It’s the question most snorers have asked themselves at least once. You realize that you snore. You understand that you want to stop snoring. But the first step in quitting your snoring really comes down to one basic question: Why am I snoring?
To put it scientifically, snoring is caused by turbulent passages of air traveling over any structure in the snorer’s mouth and throat – such as the tongue, tonsils and adenoids. The abnormal airflow causes vibrations in the uvula and the soft palate above it in the throat. These dissonant vibrations result in the harsh and bothersome sound of snoring. That’s quite the mouthful! To better understand the why behind your snore, we’ve compiled five common causes of snoring.
Obstructed Airways Cause Most Snoring
As you fall deeper into sleep, your muscles begin to relax and your throat becomes more narrow. During this stage – referred to as the Rapid Eye Movement or REM stage – your breathing also becomes slower, constant and more relaxed. This period is when you get your deepest sleep, but unfortunately, it’s also when the noise starts. Anyone who suffers from snoring will begin to snore once that level of deeper sleep is reached. So even if you’re sleeping well, it’s unlikely the same can be said for your bed partner.
The key to stopping snoring is to first identify the obstruction and then seek a relevant solution. For example, have you been sick lately with a stuffy nose? Is the air in your room too dry? It could be that a pet is nearby, and its fur or dander is clogging your system. These are common causes of obstructed airways that should be addressed during the process to rid yourself of snoring.

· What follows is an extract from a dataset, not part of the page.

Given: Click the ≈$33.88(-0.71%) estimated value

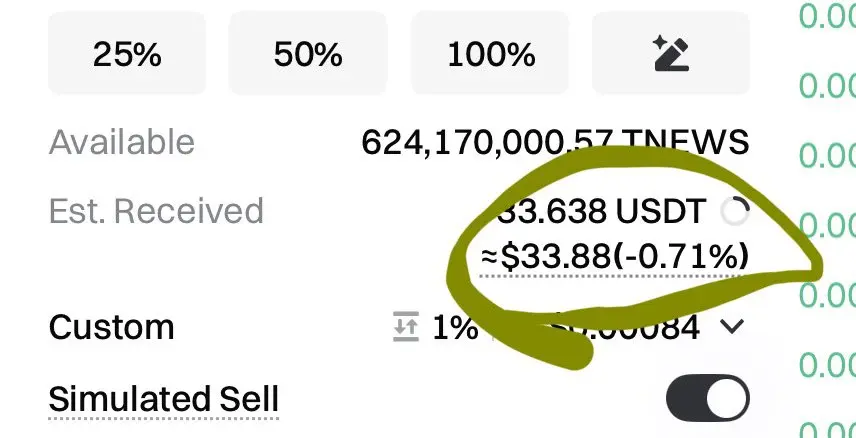Looking at the screenshot, I should [x=614, y=257].
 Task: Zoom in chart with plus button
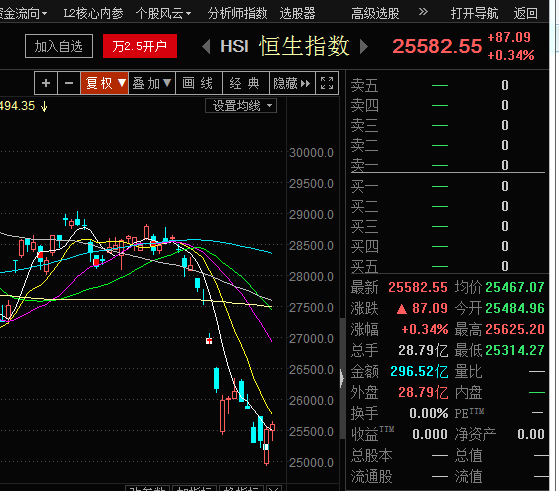(46, 83)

Weight gain is the most well-established and common cause of snoring. One poll showed that 97% of physicians surveyed recommend losing weight in order to stop snoring. Someone who is overweight tends to have thicker neck tissues that put strain on the throat. Maintaining a healthy weight, staying active and implementing healthier dietary habits can help eliminate the extra tissue and weak muscle tone from your airway and relieve snoring.

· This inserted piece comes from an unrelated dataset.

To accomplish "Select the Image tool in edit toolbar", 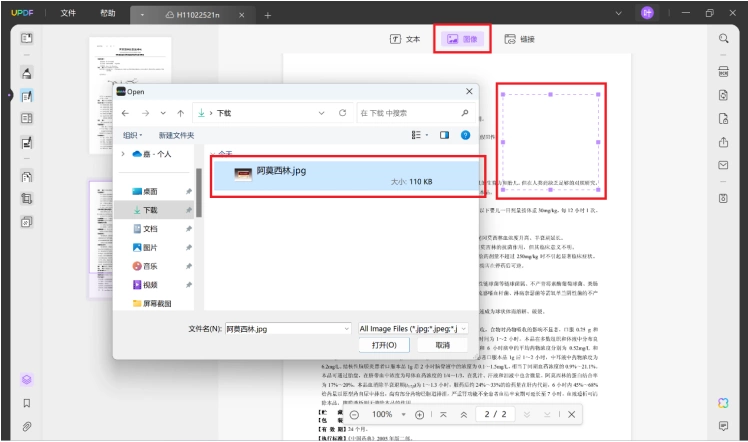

As you age, your body goes through changes. We all know the usual outwardly changes associated with aging, like wrinkles and greying hair. But your internal change is just as important and can be one cause of your snoring.

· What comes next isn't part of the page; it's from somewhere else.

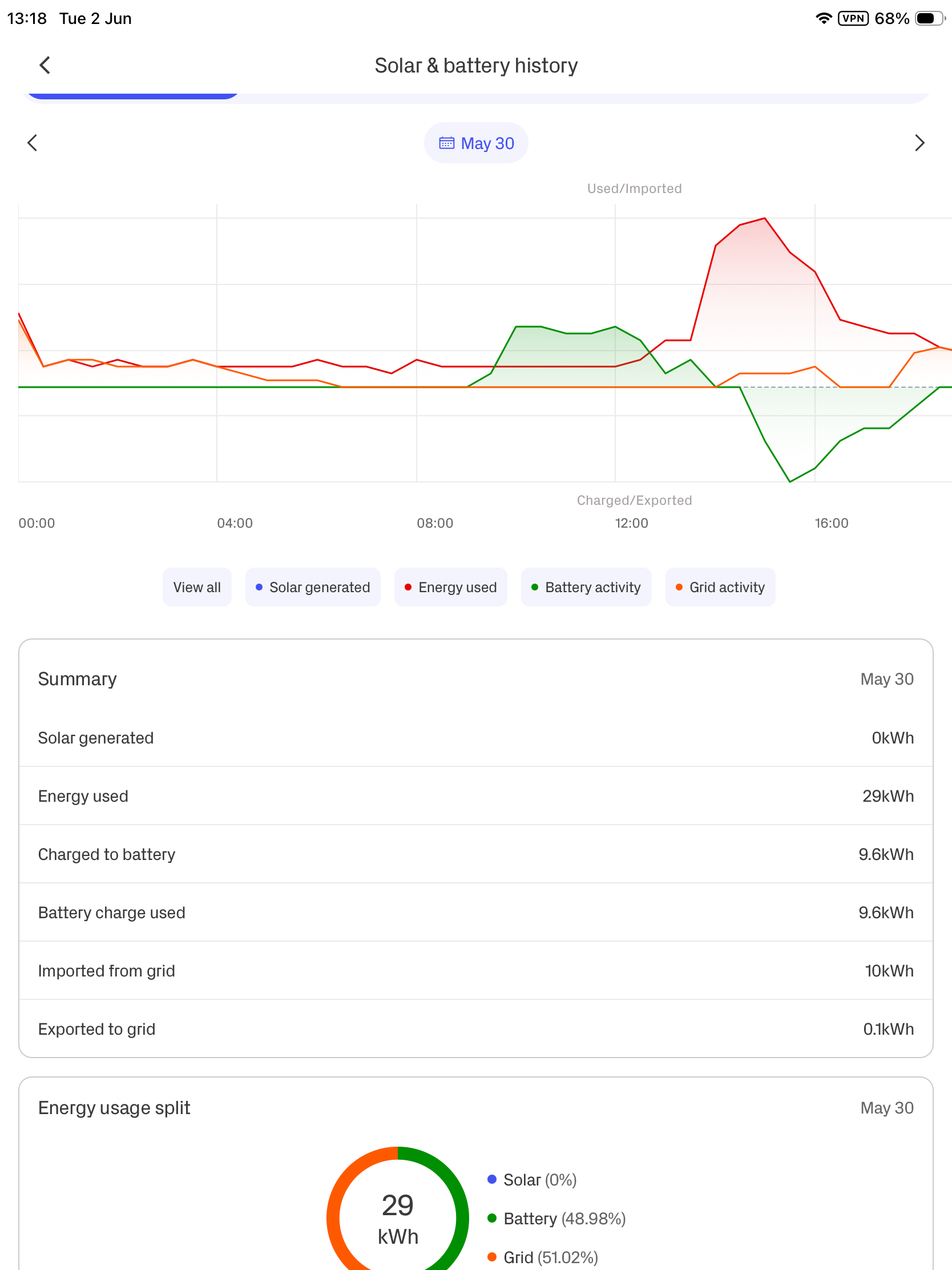
Task: Go back using the header arrow
Action: (45, 66)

Aging naturally causes snoring to become more frequent and dominant over time, especially if the condition exists in conjunction with any other airway obstruction. Your throat’s muscle tone changes as you age, becoming slightly more narrow in shape. To mitigate the toll age takes on your sleeping habits, avoid alcohol, smoking, significant weight gain, sleeping pills and medications with negative side-effects.
Sleep position is one factor that most people might not consider, but sleeping on your back can actually be a major cause of snoring. Sleeping on your back can cause your throat and neck tissues to relax more than they normally would, which can cause instant blockage in the airway. Training yourself to sleep on your side is a sure-fire method for preventing snoring due to sleep position.
All of that sneezing you do during the daytime can have some effects on your body at night. Nasal congestion is a clear, common factor related to snoring. Congestion resulting from allergies, sinus infections or issues in the nose, such as nasal polyps or a deviated septum, can all cause snoring to occur due to their obstructive nature.